Low range dna ladder

Primers for nested RT-PCR, which amplify a 332 bp product from the HEV open reading frame 1 (ORF1) were designed by Johne et al. (2010 (link)). RNA from the HEV isolate 47832c (Johne et al. 2014 (link)) was used as positive control. For the first RT-PCR with a total reaction volume of 25 µl, 5 µl of template was amplified using the OneStep Ahead RT-PCR Kit (QIAGEN, Germany). Cycling profile included the following settings: 10 min at 50 °C, 5 min at 95 °C, 40 cycles of 10 s at 95 °C, 10 s at 55 °C, 10 s at 72 °C and 2 min at 72 °C. The second nested PCR was performed with 2 µl template from the first RT-PCR. The Taq DNA Polymerase Kit (QIAGEN, Germany) was used according to protocol in a total reaction volume of 50 µl. Primer concentrations were 0.3 µM and cycling conditions were the following: 3 min at 94 °C, 35 cycles of 45 s at 94 °C, 45 s at 60 °C, 1 min at 72 °C and 10 min at 72 °C.

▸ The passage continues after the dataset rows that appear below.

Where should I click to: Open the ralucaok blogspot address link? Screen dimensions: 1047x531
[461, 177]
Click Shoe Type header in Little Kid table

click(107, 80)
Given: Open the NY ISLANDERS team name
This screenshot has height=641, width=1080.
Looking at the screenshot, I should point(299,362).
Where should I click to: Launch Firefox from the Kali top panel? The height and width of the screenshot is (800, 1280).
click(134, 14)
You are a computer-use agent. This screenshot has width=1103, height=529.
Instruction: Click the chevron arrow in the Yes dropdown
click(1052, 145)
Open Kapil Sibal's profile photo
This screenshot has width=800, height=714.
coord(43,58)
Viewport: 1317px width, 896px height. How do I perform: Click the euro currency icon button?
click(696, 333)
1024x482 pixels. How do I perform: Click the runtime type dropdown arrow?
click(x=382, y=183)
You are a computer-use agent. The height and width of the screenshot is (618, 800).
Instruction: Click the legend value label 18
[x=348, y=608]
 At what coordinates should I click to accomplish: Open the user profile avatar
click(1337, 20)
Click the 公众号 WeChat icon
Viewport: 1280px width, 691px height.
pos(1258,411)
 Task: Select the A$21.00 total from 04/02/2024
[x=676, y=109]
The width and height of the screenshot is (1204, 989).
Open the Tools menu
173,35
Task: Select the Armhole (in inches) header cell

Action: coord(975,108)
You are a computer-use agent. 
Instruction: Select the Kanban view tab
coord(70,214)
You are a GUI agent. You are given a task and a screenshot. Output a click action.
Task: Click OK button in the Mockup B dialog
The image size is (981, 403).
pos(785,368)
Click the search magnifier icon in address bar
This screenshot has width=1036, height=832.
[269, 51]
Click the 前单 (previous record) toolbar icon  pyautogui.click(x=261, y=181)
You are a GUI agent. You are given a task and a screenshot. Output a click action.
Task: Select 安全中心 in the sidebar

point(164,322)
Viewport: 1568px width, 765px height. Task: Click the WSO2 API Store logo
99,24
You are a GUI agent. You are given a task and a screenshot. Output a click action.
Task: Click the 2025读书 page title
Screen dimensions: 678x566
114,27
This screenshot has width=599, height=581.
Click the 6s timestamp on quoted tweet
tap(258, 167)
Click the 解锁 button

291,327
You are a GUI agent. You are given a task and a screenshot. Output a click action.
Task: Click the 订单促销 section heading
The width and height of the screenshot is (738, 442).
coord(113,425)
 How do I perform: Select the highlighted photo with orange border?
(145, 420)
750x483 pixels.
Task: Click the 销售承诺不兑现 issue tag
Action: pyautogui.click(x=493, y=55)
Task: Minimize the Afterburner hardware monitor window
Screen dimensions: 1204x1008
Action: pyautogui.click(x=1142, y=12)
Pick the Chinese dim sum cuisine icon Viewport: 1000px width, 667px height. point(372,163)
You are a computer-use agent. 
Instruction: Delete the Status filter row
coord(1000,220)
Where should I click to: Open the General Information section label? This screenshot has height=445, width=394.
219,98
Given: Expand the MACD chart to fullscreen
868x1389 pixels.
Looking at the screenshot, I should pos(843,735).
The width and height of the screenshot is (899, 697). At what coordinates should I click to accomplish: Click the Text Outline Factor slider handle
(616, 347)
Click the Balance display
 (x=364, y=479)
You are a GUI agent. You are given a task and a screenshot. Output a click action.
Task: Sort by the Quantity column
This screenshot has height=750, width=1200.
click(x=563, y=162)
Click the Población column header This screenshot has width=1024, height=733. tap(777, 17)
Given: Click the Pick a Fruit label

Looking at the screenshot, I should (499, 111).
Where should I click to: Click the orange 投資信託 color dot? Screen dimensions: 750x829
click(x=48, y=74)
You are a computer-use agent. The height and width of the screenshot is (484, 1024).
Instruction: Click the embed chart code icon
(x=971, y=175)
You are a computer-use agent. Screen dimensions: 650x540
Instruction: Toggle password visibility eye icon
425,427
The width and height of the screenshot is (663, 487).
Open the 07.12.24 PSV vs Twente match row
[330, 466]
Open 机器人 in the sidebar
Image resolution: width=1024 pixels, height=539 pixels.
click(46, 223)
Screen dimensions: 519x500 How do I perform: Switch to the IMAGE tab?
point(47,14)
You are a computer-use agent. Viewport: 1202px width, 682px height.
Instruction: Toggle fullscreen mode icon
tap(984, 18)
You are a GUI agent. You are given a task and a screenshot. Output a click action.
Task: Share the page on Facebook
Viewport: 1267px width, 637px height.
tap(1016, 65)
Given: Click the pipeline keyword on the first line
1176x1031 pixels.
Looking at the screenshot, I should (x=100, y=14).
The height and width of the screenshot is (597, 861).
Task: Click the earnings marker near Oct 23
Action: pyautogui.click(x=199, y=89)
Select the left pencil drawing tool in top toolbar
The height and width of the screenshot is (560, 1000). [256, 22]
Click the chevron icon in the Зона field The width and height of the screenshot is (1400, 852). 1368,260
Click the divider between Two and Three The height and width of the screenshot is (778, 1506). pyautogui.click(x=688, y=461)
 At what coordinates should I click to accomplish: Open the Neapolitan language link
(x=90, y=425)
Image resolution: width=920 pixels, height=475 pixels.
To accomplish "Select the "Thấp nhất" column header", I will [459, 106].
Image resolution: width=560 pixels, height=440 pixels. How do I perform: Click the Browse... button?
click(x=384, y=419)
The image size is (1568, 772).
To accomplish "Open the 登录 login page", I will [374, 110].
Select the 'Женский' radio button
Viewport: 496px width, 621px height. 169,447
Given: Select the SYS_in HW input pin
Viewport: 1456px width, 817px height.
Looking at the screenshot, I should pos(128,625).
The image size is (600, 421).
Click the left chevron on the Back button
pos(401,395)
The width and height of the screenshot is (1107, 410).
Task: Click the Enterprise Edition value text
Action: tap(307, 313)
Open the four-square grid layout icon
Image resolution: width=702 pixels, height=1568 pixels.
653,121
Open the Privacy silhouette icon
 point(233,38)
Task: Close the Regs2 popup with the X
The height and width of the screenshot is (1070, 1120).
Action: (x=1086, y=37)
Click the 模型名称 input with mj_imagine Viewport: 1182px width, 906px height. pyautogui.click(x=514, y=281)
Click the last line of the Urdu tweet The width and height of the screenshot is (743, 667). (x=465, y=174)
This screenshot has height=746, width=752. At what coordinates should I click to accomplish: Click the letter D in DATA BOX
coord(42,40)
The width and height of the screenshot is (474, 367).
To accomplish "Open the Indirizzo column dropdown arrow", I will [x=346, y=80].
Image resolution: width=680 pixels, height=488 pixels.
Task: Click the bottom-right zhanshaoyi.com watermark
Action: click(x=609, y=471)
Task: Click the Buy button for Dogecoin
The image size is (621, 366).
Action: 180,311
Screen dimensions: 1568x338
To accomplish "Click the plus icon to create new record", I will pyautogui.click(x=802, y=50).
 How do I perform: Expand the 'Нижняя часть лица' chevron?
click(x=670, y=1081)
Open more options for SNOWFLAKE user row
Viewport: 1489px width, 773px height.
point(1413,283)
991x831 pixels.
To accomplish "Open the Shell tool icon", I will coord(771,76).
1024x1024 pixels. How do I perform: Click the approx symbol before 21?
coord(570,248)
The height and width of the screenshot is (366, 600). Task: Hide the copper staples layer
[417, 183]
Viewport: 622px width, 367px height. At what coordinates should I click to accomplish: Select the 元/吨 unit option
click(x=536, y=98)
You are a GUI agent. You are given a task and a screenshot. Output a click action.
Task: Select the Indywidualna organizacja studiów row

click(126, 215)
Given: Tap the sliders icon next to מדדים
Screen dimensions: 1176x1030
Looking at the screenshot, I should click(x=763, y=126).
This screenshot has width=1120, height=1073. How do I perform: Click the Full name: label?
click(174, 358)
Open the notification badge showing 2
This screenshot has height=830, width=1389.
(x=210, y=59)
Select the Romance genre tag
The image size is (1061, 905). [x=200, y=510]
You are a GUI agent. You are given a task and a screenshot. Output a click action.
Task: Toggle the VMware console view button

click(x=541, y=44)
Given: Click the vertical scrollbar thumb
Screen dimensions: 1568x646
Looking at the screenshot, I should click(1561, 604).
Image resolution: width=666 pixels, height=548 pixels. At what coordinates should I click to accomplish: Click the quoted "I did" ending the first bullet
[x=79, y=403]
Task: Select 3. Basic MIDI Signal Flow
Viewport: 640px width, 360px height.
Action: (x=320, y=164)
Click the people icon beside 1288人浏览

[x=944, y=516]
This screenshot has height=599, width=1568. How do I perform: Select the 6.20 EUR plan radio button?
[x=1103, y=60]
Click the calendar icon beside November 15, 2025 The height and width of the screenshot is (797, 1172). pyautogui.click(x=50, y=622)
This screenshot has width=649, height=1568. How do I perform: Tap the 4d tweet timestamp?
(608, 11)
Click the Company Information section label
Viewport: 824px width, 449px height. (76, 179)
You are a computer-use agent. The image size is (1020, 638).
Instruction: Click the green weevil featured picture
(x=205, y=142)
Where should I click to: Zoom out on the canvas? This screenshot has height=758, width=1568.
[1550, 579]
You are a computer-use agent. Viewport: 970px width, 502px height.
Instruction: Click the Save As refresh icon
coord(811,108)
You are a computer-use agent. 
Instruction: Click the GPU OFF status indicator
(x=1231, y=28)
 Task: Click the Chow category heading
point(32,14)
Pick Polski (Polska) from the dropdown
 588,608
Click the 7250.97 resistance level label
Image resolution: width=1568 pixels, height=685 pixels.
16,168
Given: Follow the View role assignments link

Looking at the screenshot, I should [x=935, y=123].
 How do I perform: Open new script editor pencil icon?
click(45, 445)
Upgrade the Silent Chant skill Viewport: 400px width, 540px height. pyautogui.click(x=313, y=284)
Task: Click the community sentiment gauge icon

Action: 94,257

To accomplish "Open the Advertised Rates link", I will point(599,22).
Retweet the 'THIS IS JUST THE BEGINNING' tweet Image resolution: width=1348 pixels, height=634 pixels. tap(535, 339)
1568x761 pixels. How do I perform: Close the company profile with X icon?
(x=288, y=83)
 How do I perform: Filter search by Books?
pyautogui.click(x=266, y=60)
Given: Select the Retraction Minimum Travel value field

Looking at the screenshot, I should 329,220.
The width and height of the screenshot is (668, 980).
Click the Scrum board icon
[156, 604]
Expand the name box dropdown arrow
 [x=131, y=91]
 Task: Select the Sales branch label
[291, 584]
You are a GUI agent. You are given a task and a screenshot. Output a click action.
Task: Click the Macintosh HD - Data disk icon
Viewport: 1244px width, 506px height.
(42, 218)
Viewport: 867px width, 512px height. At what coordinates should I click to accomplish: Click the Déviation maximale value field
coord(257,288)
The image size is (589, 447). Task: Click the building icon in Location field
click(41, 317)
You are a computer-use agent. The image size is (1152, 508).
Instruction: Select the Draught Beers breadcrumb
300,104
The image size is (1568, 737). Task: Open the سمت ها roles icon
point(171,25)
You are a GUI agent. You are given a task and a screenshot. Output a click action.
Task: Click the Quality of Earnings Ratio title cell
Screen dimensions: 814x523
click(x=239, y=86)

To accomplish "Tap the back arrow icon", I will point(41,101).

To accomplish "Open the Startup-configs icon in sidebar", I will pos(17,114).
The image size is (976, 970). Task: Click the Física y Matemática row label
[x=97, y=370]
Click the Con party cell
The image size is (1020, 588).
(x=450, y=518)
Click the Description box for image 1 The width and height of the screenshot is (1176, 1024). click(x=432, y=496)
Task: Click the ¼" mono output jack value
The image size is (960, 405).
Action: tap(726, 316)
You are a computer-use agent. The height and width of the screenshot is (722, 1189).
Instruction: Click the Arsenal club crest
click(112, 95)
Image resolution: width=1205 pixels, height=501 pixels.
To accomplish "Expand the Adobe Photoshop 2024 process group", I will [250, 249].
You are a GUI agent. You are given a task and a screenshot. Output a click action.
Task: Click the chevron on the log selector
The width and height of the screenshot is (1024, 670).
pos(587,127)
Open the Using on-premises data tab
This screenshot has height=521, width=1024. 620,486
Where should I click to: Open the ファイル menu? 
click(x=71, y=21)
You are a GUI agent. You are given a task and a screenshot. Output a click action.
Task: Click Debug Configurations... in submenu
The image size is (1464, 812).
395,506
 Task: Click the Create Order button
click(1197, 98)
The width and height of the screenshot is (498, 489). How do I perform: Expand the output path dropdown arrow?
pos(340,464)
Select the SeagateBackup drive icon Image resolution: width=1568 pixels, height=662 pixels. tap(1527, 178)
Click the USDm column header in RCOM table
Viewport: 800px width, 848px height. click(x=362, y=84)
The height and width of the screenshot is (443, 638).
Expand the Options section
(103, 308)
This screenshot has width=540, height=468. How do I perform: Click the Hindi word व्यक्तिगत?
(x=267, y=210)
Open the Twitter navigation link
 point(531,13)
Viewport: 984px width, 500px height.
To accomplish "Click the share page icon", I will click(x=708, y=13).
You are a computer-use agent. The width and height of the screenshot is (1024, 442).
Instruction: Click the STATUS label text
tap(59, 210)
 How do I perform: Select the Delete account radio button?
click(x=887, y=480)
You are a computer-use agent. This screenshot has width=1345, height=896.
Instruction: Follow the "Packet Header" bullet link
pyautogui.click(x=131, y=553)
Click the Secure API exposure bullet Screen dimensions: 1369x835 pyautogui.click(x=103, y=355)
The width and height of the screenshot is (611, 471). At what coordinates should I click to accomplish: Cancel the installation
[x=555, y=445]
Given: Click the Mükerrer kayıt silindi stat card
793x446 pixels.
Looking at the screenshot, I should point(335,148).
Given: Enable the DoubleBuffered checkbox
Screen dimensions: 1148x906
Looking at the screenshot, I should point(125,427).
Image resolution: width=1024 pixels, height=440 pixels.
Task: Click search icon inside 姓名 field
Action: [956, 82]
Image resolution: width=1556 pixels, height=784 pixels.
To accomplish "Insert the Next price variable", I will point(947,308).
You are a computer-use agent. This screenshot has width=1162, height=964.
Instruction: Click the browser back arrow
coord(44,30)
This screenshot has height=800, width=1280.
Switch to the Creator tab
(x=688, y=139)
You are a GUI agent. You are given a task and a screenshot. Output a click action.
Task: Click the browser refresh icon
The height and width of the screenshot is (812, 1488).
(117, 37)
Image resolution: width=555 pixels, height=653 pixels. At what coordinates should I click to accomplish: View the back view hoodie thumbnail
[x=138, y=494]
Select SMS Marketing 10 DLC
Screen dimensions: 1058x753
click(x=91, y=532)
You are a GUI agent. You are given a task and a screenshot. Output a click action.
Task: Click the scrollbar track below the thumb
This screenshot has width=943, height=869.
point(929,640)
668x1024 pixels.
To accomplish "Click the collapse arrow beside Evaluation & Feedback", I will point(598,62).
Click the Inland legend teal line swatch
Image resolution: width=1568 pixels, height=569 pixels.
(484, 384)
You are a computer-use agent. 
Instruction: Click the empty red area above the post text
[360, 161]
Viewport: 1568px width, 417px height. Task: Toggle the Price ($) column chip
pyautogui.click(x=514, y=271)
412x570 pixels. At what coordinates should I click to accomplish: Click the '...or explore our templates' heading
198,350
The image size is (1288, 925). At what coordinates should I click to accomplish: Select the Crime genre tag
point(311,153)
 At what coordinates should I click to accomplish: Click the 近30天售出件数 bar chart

PCR fragments were separated by gel electrophoresis on 1.5% agarose gels in 1 × TBE buffer with 10 µl of 10,000×g GelRed staining (Biotium, Germany) per 100 ml agarose solution. Loading buffer (Thermo Scientific, Germany) was mixed with the PCR products and gels were run for 50 min at 90 V. Low range DNA ladder (5 µl) was used as a size marker (Thermo Scientific, Germany).